Family Scott took a hit then. I wonder how suicidal the mother must feel. Maybe she just focuses on being a great grandma for the poor motherless girls, Maria and Diana.

With all these casualties, there was room for more babies. Then I noticed that I had lost one baby again. What was going on? Angela had been pregnant, but there isn’t a baby anywhere! Well, let’s make another then, damn it. And then something strange happened. When the couple entered the back of living quarters to get closer to each other again – poof, she was not only pregnant again but immediately ready to give birth. The mystical disappearing pregnancy had reappeared.

What are all these bugs in this certain vault? Is it actually cursed? Isn’t there one too many sixes?

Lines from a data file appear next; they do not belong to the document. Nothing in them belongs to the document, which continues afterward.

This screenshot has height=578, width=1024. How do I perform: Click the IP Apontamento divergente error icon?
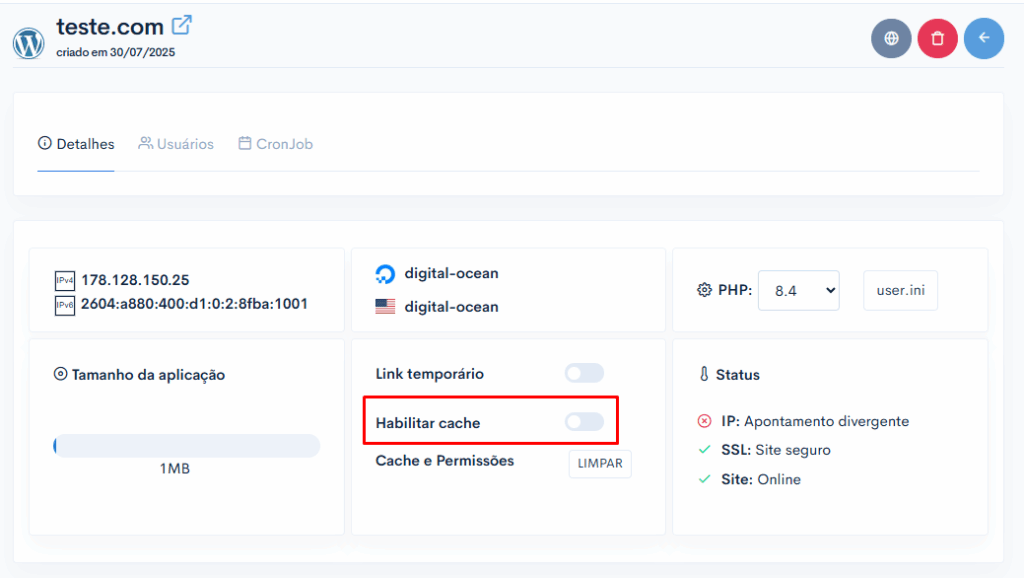(x=704, y=421)
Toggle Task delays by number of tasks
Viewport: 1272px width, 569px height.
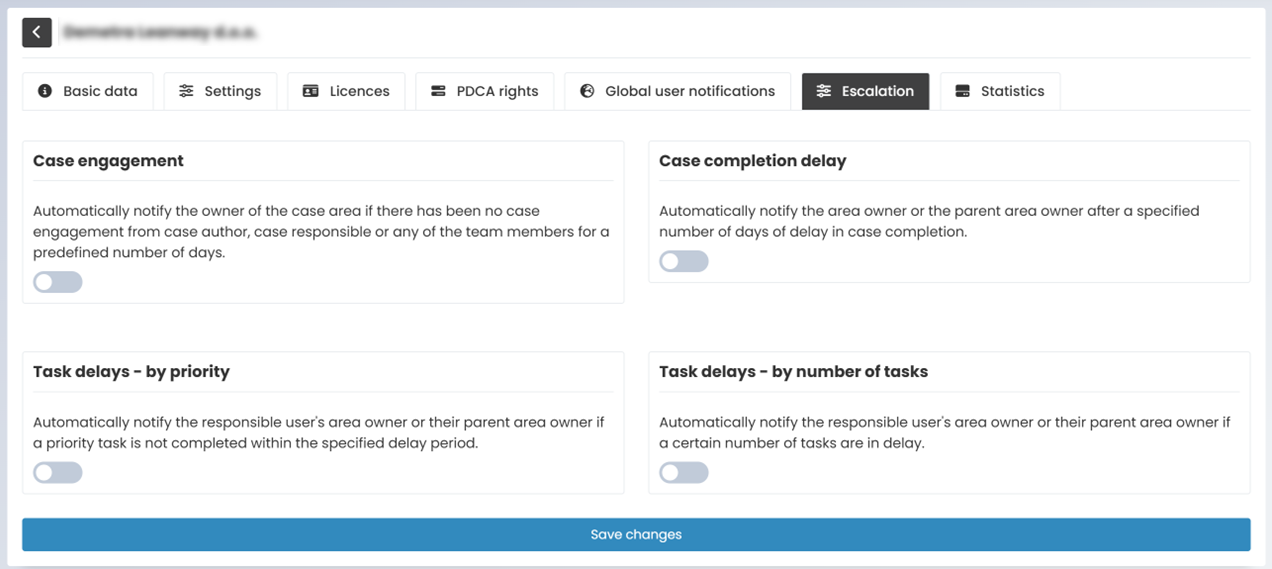[x=684, y=472]
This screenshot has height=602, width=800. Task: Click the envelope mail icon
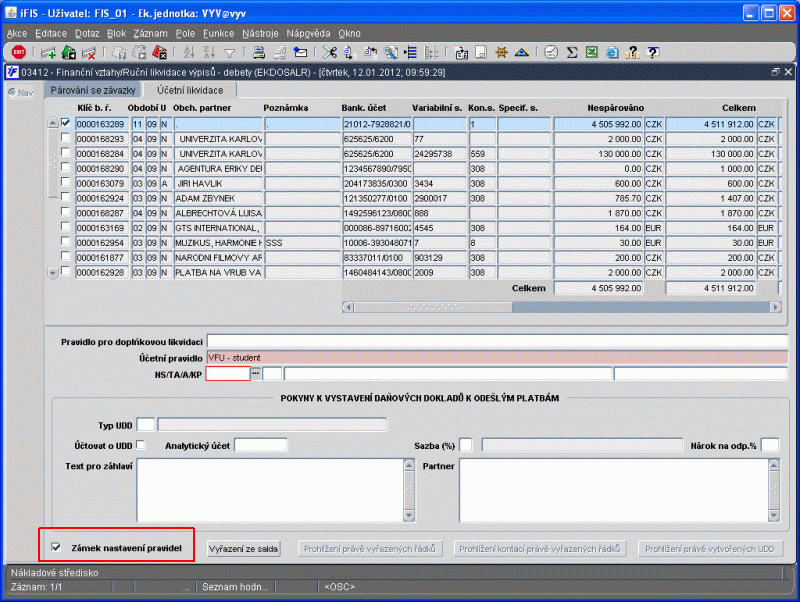[301, 52]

I don’t remember encountering any bugs on my earlier vaults, but now I’ve already noticed three. The third that I didn’t mention yet, was a team heading out while raiders attacked. They got stuck right outside the door. Relaunch luckily worked again.

Finally got myself one of those Mr. Handy things. So handy. I hope they can be repaired in survival mode, and their destruction doesn’t count as “death”.


Team Lunchbox is on the road again. They found their first flame thrower. Nice!


And a lot of other things. Like a parrot. So bright. Never had a bird before. I might have spoiled this part of the story with the opening image.


I was thinking about upgrading the overseer’s office to run the second team simultaneously with the first. But the two 2nd Gen Girls that were still alive, were a bit too busy making more babies. Also I felt like I’d need to train wasteland adventurers a bit more, so they wont drop dead when they encounter their first mart. So, I trained people. And instead of upgrading the office, I decided to move it downstairs, since it gave me so much headache on the ground floor.


I also fell in love. The jack-of-all-trades Randy Green’s second granddaughter turned out to be a lovely little redhead with great attitude. She’s a true 3rd generation adventurer and I’ll be definitely training her for the 3rd team.


It was only the third day, but I got my first Deathclaw visitation. No one died, but it took forever to get those bastards down. And of course they came back 5 minutes later. Like all those fires weren’t draining my stimpaks already like crazy. At certain point I ran out again, and immediately had a casualty. It was 1st generation Samantha Day, the wife of David from Team Lunchbox, and also the mother-in-law of Danielle.

On the more happier note, the crazy ass parrot wasn’t the only pet I received this day. I got another kittykat in the evening!


The exp bonus was really nice, as I was pumping up a replacement for the poor Melissa Scott in 2nd Gen Girls. Right at the end of the day, Emily Powell was ready to take the place. She wasn’t really a 2nd generation dweller on this vault, but she arrived at that time, and had been working hard to prove herself.

2nd Gen Girls moved out for their next mission!


Oh, and I got a another B rating. I have zero idea what is up with that daily scoring system. It’s purely tied to the happiness percent of the exact moment the timer runs out, no further depth to it. And the prize is something silly like 100+ caps, which is lousy for a daily reward. I guess there was something decent at the end of the week, but it’s still a long way away.